As we mingle with the guests, I recognize Dr. Atkins’s nurse Bridget, whom I first met when I entered the clinical trial a year ago. She compliments me on how healthy I look.
“Do you remember that day in Dr. Atkins’s office when you all gathered around me and broke the terrible news that my brain tumors had grown and were pressing on my brain?” I ask her. “That there seemed to be no hope? And then you started to cry?”
“I will never forget it,” she says. “I’m so sorry I cried. I should have stepped out of the office.”
“No, no,” I say. “It was so human, and strangely, it gave me strength to see that other people do care, do feel for me, and would be sad if I died.
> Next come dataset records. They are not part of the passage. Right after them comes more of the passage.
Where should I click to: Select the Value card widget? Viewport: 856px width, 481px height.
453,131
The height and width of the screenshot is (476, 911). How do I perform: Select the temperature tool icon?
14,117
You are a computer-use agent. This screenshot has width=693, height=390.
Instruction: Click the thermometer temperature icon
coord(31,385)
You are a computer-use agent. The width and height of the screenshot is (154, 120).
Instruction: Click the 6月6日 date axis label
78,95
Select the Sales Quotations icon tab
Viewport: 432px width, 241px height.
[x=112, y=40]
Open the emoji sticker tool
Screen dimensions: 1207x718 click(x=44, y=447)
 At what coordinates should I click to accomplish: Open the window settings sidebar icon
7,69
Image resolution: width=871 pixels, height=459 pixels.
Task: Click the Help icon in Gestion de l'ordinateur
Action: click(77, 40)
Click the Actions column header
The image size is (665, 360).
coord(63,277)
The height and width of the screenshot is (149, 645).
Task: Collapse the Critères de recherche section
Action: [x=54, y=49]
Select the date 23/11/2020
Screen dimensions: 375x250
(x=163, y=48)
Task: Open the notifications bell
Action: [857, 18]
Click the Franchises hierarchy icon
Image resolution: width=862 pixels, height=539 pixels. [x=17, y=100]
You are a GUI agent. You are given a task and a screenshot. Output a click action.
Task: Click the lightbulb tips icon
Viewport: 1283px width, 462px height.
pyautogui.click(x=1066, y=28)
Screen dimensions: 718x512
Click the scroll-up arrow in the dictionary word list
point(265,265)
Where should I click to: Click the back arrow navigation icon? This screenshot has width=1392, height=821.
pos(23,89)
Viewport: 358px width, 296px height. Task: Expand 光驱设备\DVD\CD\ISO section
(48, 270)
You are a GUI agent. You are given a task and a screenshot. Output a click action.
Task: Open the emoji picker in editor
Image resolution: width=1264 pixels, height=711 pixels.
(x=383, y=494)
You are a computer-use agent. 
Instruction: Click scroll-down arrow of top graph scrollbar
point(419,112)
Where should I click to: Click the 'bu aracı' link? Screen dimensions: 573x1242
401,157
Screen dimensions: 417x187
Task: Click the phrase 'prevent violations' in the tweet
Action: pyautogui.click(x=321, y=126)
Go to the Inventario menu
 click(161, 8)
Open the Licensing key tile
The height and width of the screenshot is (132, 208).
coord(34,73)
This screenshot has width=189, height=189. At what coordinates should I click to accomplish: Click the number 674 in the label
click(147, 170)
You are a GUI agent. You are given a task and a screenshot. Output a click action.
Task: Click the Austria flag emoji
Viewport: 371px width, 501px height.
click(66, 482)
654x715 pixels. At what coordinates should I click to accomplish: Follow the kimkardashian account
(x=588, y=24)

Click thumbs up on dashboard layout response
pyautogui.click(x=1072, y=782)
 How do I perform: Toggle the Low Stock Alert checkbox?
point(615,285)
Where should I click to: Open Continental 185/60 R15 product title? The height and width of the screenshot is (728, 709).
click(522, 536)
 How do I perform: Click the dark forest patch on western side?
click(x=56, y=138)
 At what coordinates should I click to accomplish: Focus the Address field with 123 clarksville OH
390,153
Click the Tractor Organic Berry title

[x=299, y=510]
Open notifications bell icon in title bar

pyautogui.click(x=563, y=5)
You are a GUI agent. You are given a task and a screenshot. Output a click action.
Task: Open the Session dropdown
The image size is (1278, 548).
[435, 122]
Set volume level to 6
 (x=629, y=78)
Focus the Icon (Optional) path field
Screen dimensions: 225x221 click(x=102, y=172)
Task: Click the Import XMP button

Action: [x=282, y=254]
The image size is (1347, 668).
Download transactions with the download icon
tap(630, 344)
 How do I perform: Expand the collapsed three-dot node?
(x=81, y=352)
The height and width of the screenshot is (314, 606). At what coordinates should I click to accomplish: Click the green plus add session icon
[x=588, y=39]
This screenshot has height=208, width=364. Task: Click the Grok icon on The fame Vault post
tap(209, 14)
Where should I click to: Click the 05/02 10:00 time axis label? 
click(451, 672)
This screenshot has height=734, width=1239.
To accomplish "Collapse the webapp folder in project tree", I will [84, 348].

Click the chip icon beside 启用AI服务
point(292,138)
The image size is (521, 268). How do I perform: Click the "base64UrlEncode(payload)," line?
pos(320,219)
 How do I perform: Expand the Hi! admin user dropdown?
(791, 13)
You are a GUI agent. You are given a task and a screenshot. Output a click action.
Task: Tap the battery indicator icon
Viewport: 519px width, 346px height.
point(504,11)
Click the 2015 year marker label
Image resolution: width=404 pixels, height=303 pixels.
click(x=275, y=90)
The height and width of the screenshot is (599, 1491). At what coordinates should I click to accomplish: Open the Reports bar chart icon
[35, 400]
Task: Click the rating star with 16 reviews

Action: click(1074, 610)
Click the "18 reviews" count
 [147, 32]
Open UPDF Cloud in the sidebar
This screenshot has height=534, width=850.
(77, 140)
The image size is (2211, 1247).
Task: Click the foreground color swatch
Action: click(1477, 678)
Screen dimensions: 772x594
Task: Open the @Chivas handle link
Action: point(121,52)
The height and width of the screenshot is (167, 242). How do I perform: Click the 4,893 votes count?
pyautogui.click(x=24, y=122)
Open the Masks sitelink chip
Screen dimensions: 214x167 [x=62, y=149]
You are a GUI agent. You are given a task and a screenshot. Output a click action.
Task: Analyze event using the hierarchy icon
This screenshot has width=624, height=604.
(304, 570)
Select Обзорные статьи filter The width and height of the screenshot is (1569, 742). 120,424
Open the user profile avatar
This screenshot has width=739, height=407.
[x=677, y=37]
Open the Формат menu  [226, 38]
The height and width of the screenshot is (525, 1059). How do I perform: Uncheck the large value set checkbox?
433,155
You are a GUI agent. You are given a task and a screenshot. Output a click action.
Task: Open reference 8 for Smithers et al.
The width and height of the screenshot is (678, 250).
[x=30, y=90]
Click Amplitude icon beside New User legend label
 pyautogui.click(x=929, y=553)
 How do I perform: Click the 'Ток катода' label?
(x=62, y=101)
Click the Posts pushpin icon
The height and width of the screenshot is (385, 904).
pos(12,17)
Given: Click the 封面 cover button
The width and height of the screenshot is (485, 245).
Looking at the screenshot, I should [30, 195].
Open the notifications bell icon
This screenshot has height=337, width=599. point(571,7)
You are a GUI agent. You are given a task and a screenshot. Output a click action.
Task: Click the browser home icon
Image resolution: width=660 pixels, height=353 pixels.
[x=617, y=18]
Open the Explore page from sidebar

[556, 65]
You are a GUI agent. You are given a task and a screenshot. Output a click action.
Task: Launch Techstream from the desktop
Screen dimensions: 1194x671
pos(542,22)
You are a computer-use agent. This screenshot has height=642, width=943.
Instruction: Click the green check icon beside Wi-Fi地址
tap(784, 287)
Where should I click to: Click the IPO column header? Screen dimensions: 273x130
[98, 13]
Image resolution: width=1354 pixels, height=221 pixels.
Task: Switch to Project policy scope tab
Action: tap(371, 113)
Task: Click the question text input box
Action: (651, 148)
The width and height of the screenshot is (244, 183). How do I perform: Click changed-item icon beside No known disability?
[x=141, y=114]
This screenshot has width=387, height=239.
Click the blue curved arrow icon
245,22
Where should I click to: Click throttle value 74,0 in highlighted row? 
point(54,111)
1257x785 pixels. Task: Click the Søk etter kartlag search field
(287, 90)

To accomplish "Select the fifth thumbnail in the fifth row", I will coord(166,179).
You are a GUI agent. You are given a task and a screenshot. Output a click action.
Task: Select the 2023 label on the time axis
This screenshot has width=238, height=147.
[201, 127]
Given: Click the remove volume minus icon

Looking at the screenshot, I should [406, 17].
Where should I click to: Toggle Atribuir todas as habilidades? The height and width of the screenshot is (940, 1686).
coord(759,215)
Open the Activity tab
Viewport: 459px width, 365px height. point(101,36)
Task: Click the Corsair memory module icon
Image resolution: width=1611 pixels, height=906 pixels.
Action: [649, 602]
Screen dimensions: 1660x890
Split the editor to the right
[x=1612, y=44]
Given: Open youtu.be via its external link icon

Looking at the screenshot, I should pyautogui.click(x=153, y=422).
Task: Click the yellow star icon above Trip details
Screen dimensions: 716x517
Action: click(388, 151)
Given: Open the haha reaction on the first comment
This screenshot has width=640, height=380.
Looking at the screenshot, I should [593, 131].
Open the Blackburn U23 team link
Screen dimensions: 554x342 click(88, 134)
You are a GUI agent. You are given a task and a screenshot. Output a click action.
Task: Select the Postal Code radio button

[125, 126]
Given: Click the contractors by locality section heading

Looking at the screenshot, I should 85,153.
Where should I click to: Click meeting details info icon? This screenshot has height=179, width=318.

We are social animals. We should feel for each other, cry for each other. There’s nothing wrong with showing our emotions. I only wish that it happened more often.”
I speak briefly with the wife of a survivor. Her husband, a grandfather of eight-month-old twins, had tumors that quickly disappeared after immunotherapy. She tells me that she’s so happy that he will have the chance to get to know the twins and enjoy being a grandfather. “He is such an optimist,” she says. “I’ve seen him suffering badly from the side effects of the drugs. He almost died from them but he never complained.”
Dr. Atkins gives a short presentation about the immunotherapy with which we, the survivors, have been treated. The immunotherapy clinical trial is very successful, he says; the vast majority of us survivors are expected to live for some time. And only one patient in the trial has died, he adds.
“Several years ago there would be no luncheon like this,” Dr. Atkins says, “because most of you would likely be dead.” His words may strike some people in the room as harsh but he is telling the truth: were it not for the immunotherapy he administered, I would certainly not be here today, and the same goes for many of the people gathered here. Before this miraculous new treatment, the majority of patients with advanced melanoma had no chance of survival. Immunotherapy is, indeed, a miracle cure, and not just for melanoma but for a number of other cancers too. It doesn’t work for everybody yet, and it may not work forever except for the luckiest of patients. But it works. We survivors of advanced melanoma are living testimony.
We have many questions when he finishes; mostly, of course, about our own fates. How can we make sure that the disease does not come back? “There are no guarantees. You’ll need to come frequently for medical checkups,” he says. Since there’s a hereditary link in melanoma, what can we do to protect our children? “Currently there is nothing we can do but protect our children from sun and make sure they always wear sunscreen,” he advises. Do a positive attitude and a strong will to live affect survival? “Perhaps,” he says. “They certainly don’t hurt. We don’t know very much about the influence of will on survival.” How can other melanoma patients—those not lucky enough to be in the clinical trial—afford the extraordinarily expensive immunotherapy drugs? “We have no answers to that yet,” he says. “It obviously depends on the insurance you carry.” How can patients deal with toxic, sometimes life-threatening side effects of this treatment? “We are trying to provide as much expertise from other medical fields as possible to deal with side effects, but sometimes this help is inadequate,” he says.
A photographer takes pictures of all of us with Dr. Atkins and his medical team. It feels like a graduation photo. We have persevered. We have remained functional or usable. We are true survivors.